元阪神中込氏、テレビで八百長完全否定
台湾のプロ野球八百長事件で詐欺罪により懲役1年8月、執行猶予4年の判決を受けた元阪神タイガースの中込伸投手(42)が21日、TBS系「爆報THEフライデー」にVTR出演し、あらためて「やってない」と八百長への関与を完全否定した。妻、娘2人も画面に登場し、「弁護士に罪を認めれば帰国できると言われた。(八百長は)やっていない、(お金も)もらっていないものを認めるのはつらかったが、家族のために罪を認めた」と話した。
兵庫県西宮市内で番組の取材に応じた中込さんは、黒いTシャツにアーミー柄のハーフパンツ、ビーチサンダル姿。「本当は(八百長のことを)しゃべりたくないんですけどね」と切り出した。
中込さんは、監督やコーチを務めていた台湾の「兄弟」球団在籍時の08~09年の5試合での八百長の罪を問われ、2010年10月の一審、12月の控訴審ともに有罪判決を受けた。公判でも否認した起訴事実を最終的にすべて認める形で決着し、1月に執行猶予の条件である罰金180万台湾元(約510万円)を納付。渡航制限が解除され、11年2月に帰国を許された。
関西空港では「やってもいないことを認めなきゃいけないのは辛かった。でも家族の生活を考えると、早く日本に帰らなければと」と改めて無罪を主張。「やっていないという点を皆さんに分かってもらえるよう、日本で活動していきたい」と話していた。
番組では、自宅マンションを公開。妻・美加さん(50)、長女・杏樹さん(18)、次女・麻里衣さん(13)も顔出し出演してコメントした。中込さんは、ある日突然球団関係者に呼び出され「八百長やっただろ」と詰問されたという。
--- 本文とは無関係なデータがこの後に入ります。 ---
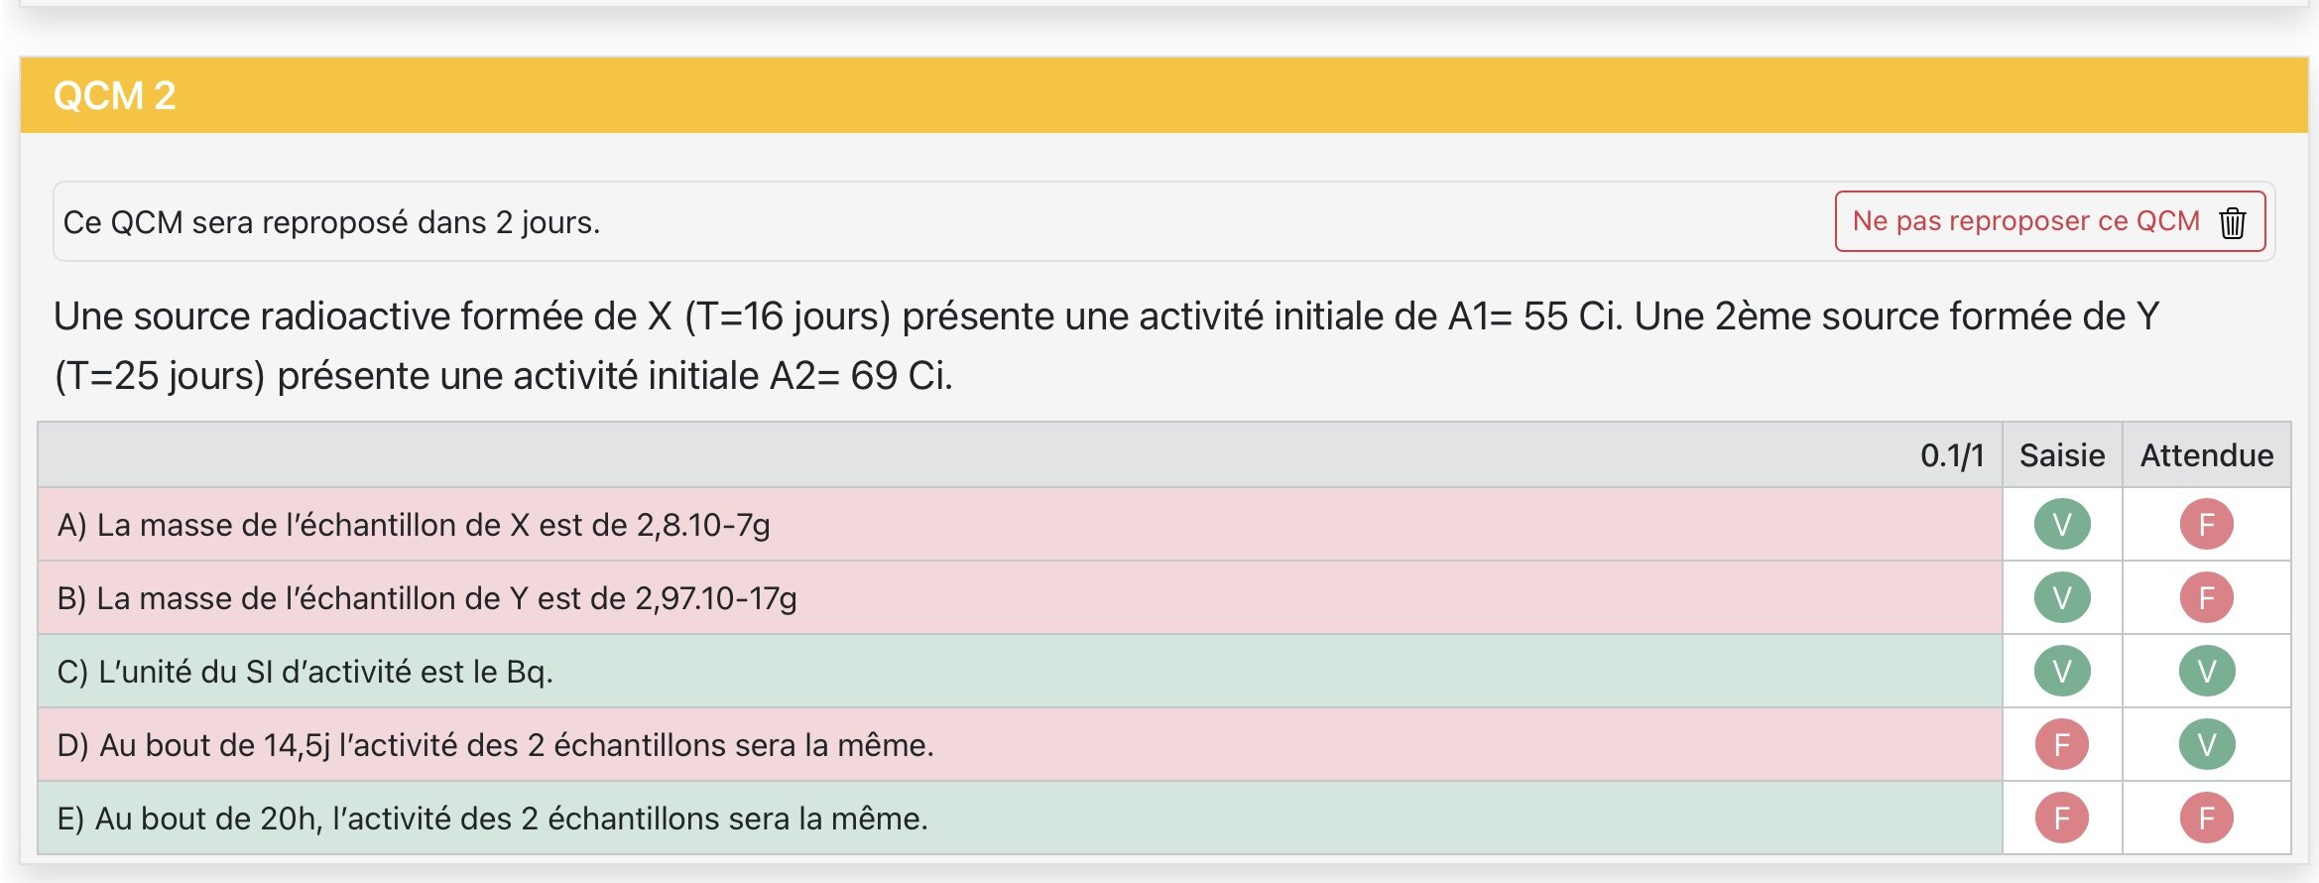Click the Saisie column header

2062,455
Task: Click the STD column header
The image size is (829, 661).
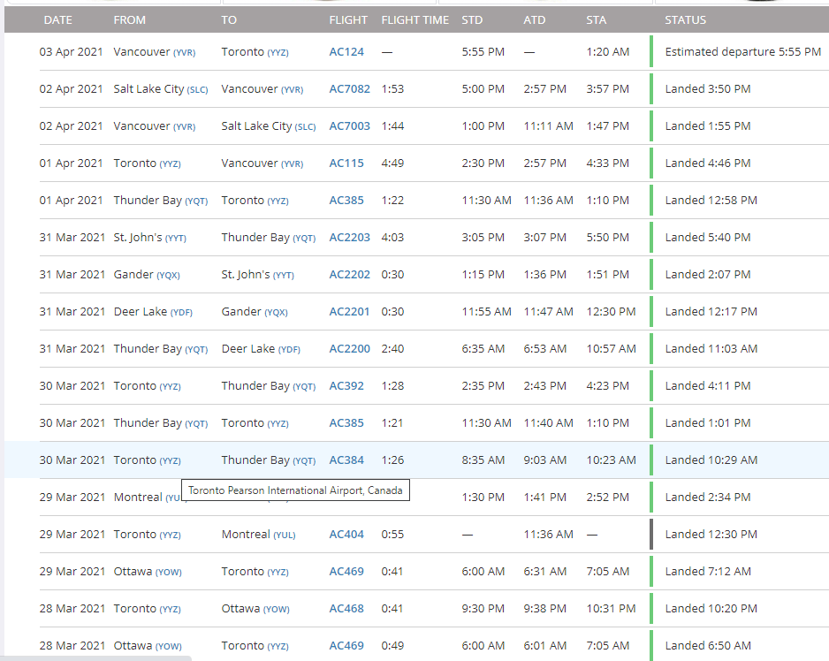Action: pos(472,19)
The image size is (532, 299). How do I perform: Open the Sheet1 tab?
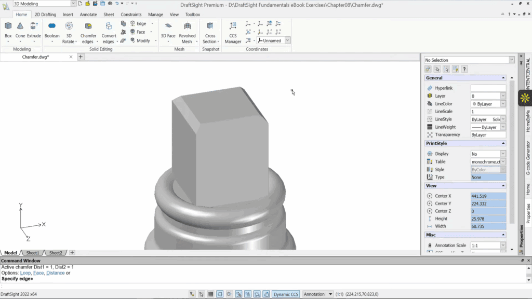[x=32, y=252]

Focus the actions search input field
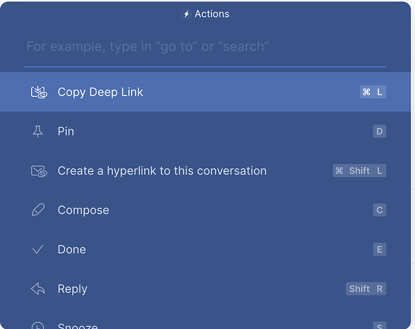[205, 47]
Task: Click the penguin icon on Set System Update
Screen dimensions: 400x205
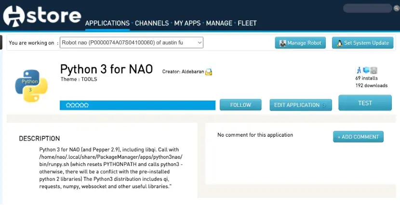Action: point(340,43)
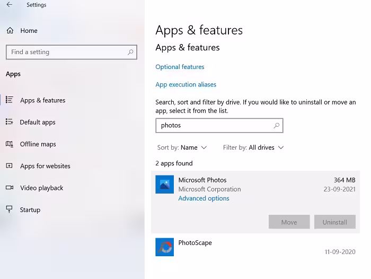Open the Optional features link
Screen dimensions: 371x279
tap(180, 67)
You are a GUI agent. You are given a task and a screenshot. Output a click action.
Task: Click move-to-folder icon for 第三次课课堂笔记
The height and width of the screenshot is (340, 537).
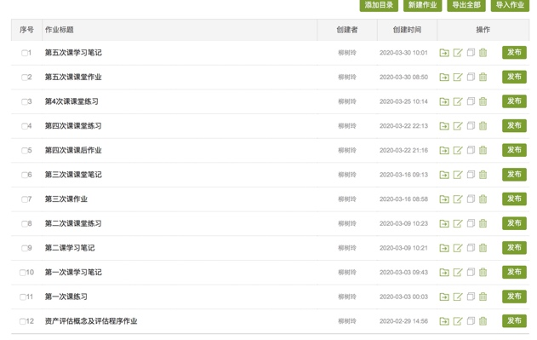(444, 175)
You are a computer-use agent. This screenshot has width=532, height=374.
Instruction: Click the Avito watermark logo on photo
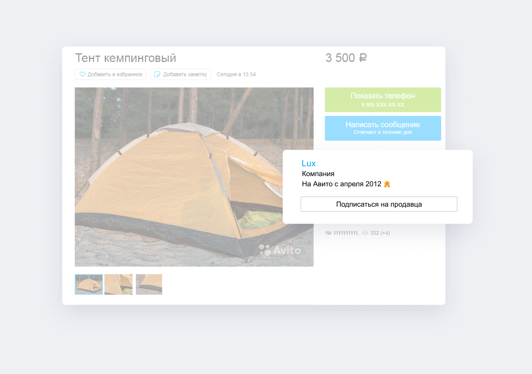click(x=280, y=250)
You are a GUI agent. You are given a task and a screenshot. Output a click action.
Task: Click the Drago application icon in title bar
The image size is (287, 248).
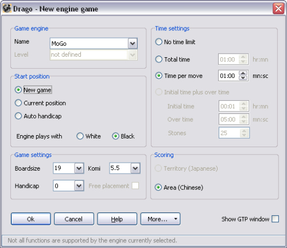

「勉強熱心」だと思っていた知り合いである投手(当時)に、先発ローテーションの仕組みなどを教えてあげていたが、その情報が賭博グループに流れ、八百長に利用されていた。
金銭の授受に関しては、その後輩に呼び出されて食事をした帰りに、「タクシー代」と言われ、に日本円で5千円や1万円をもらったことを認めたが、八百長の“謝礼”だとは思いもよらなかった。中込さんは「脇が甘かった、という部分はありますね」。台湾の野球選手の平均年俸は約100万円という。
無罪を訴え続けるつもりだったが身柄拘束から9カ月後、弁護士に「裁判は2年以上かかる」「もし罪を認めれば、執行猶予がついて帰国できる」とすすめられ、悩んだ挙げ句、「帰国して家族を養うために…」と「やってもいない罪、もらってもいない金」を認めることを決断したと明かした。中込さんが帰国するまでの間、衣類や車など家財道具を売って生活費の足しにしていた妻・美加さんは「絶対そういうことをする人じゃない、と信じていました」と話した。
中込さんは帰国後、運送会社の深夜の仕分け業務のアルバイトをし、貯めた300万円で昨年12月、甲子園球場から300メートルの距離に焼肉店「伸」をオープンしている。